A Little Theroy
This actually got covered in a university course on Human Factors Engineering (by Dr. Lewis Chuang, to give credit). The basic premise was this:
Each HF system can be represented using this triangle. It's form then shifts according to the restrictions, needs, etc. of the situation (much like a radar chart).
E.g. a system designed for the work place has a longer side on the performance part (productivity being more important), while safety and satisfaction only get as long as the restrictions like budget allow.
So in a safety-critical system, it would look something like that:
The restrictions of the environment inevitably take away the room for performance and especially satisfaction (imagine having multiple different security protocols you have to go through in a nuclear plant for example, which block productivity but ensures safety). The satisfaction of the user here simply can not be equally important as it would be for a product like a mobile phone, where it is the dominating factor.
Answer to your Question
If the visualization above is to be used to answer your question
How would you justify how the emotional state of a user is equally import given the context above?
One would have to argue that it is not possible to justify equality in this case.
But in my opinion there is an objection to make here. Simply because it is not the dominant factor, it does not mean that satisfaction of the user can be completely ignored. It does happen a lot in such cases, though, but that is simply lazy and bad design.
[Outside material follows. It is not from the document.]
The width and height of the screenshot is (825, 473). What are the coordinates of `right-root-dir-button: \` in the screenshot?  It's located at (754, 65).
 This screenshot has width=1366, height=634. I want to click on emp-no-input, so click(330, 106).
It is bad because it puts the so highly valued safety at risk by numbing the user down to such a level, that he is operating the system on a zombie level of mental activity. That means always pressing the same 7 buttons in the same order, just to activate some standard protocol. So when something happens that is not standard, the user is thrown off and is at high risk of performing a panic reaction, simply because he is not used to using his brain with this system due to prior mind-numbing.
So, a good design would push the satisfaction boundaries as far as acceptable, to make even a critical system at least slightly enjoyable to use and to ensure the presence of the user's mental awareness.